| Exercise |
Go through the records and tally the lines that include the word "Task". The answer is that total alone.

| Records for this exercise |
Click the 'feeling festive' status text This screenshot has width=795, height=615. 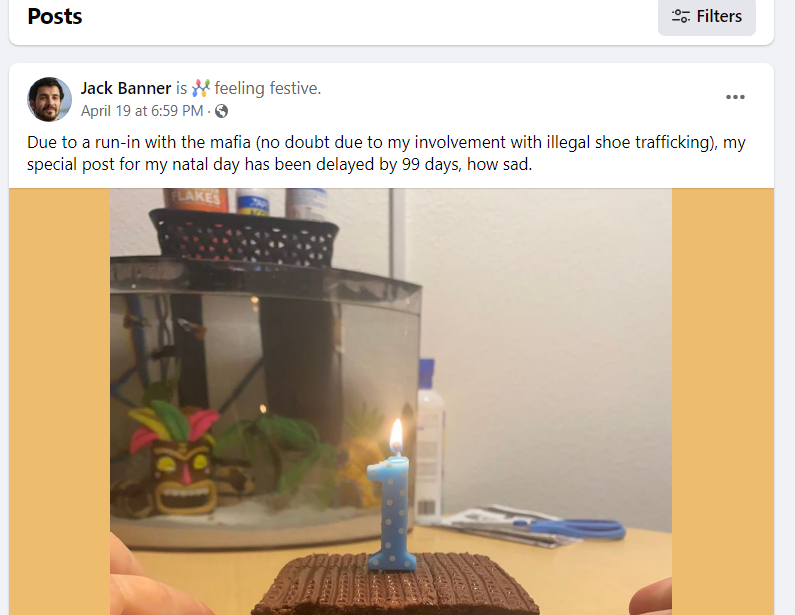tap(268, 88)
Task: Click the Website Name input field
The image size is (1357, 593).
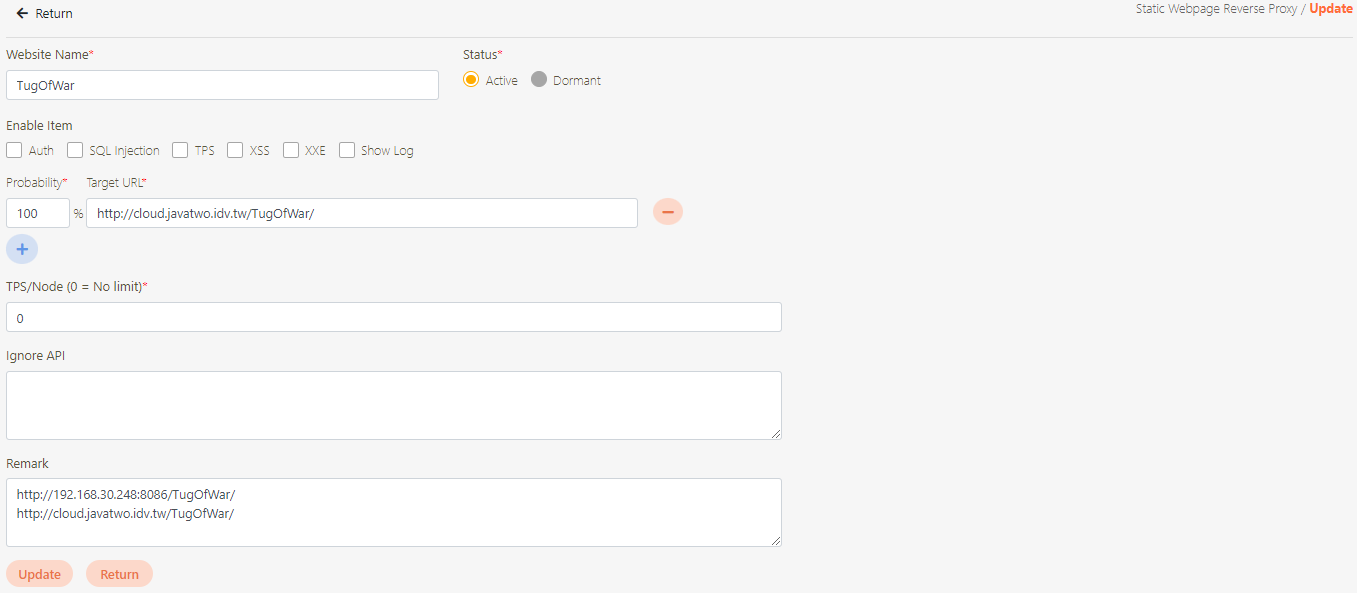Action: [222, 85]
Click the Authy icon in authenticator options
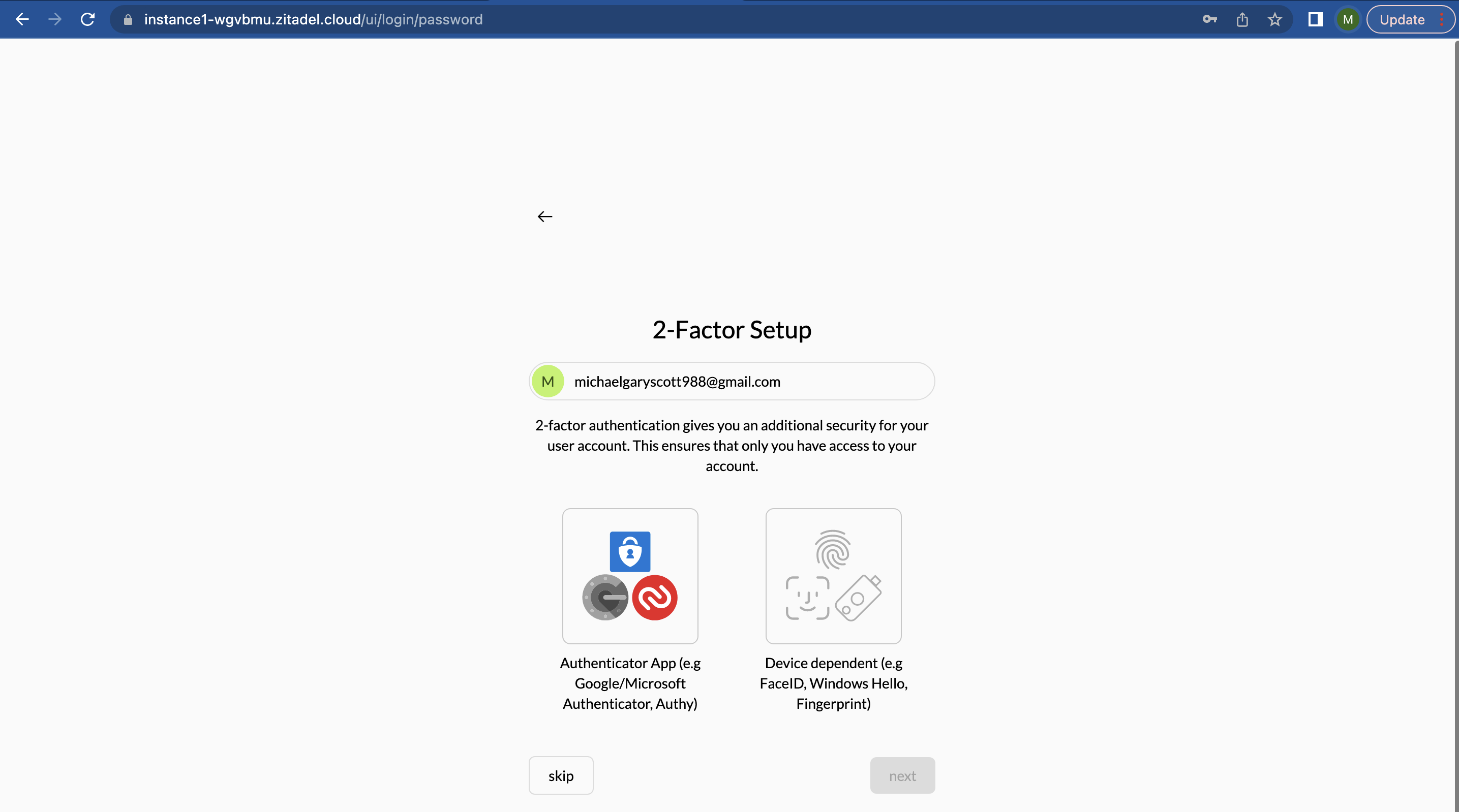This screenshot has height=812, width=1459. pyautogui.click(x=655, y=597)
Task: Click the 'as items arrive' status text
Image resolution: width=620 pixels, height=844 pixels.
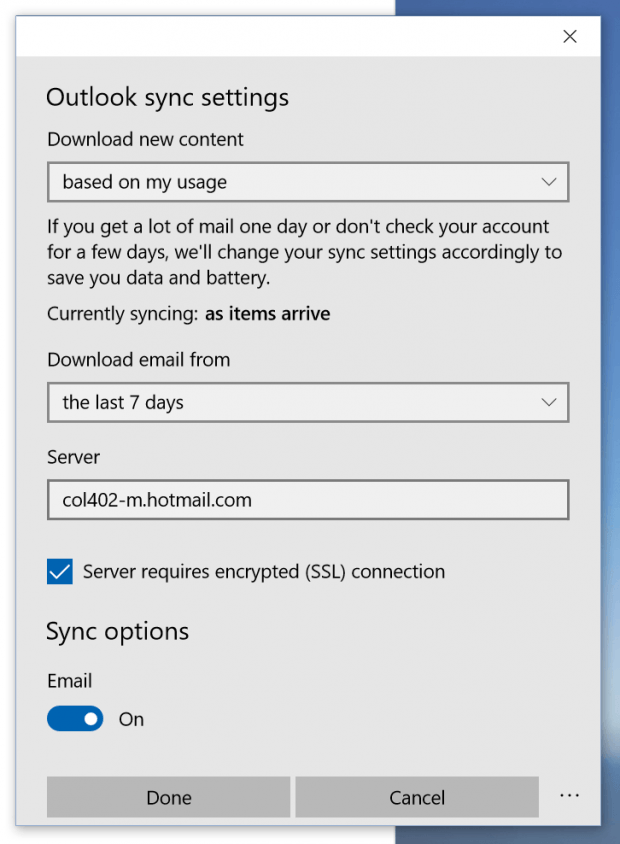Action: click(x=267, y=313)
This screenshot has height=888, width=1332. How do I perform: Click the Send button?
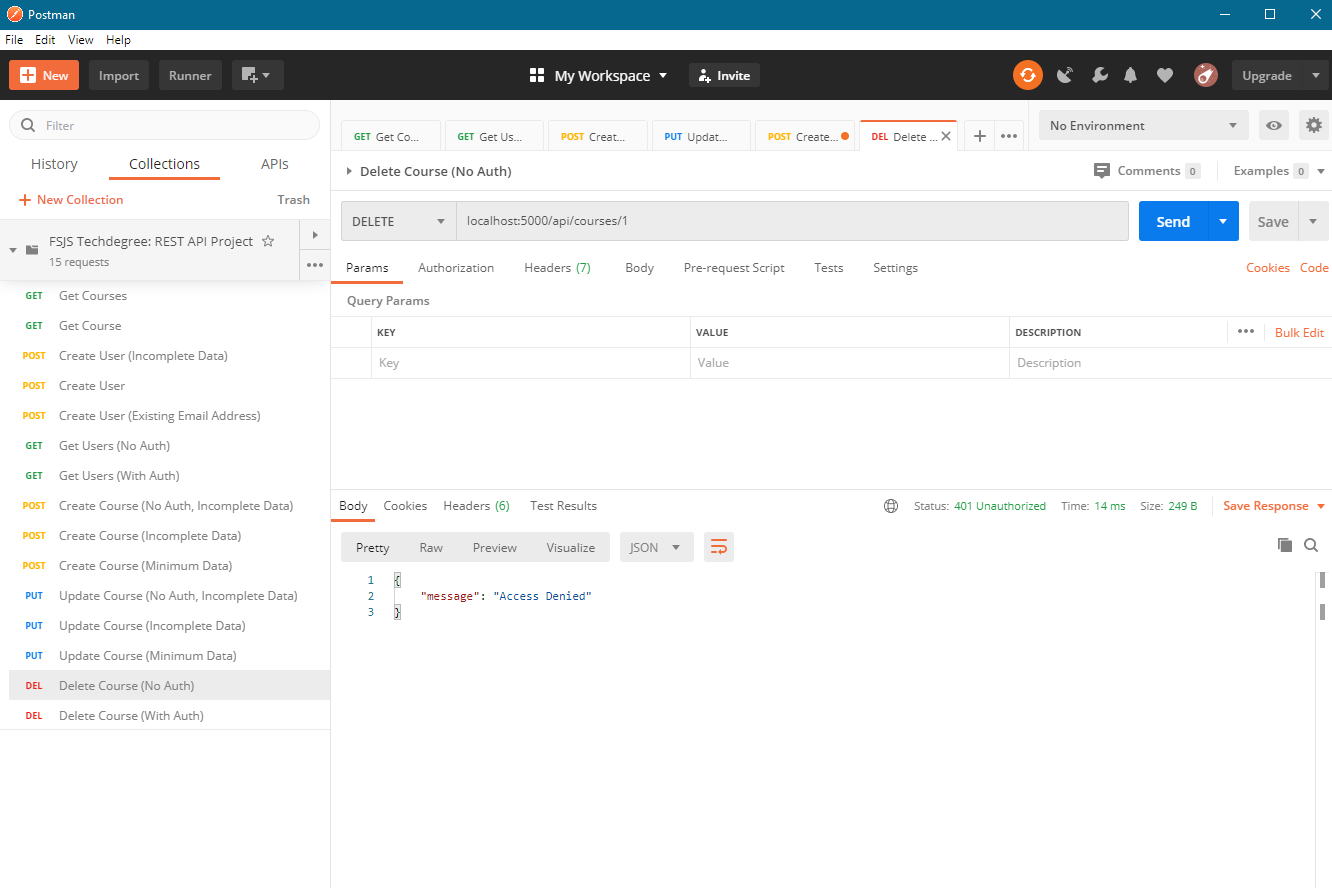(1172, 220)
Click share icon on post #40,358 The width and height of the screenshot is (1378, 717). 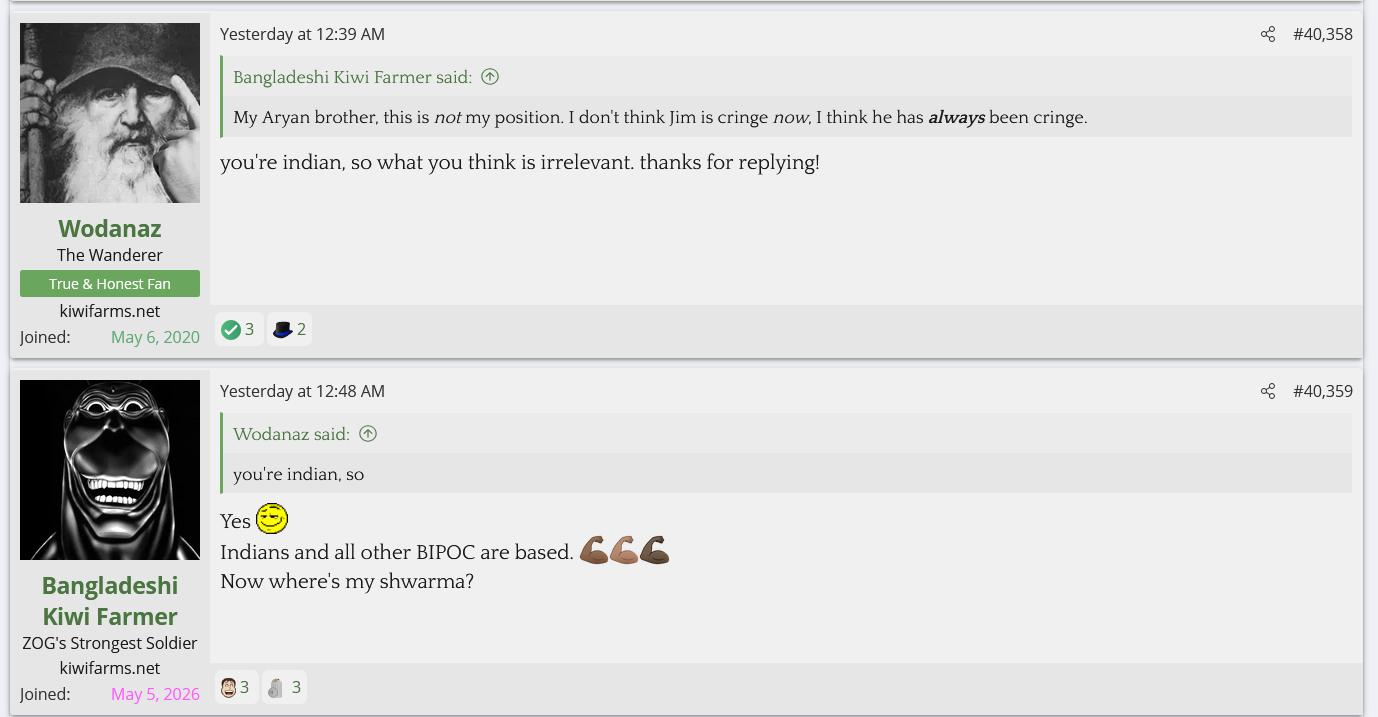pos(1268,35)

| Response to this exercise |
2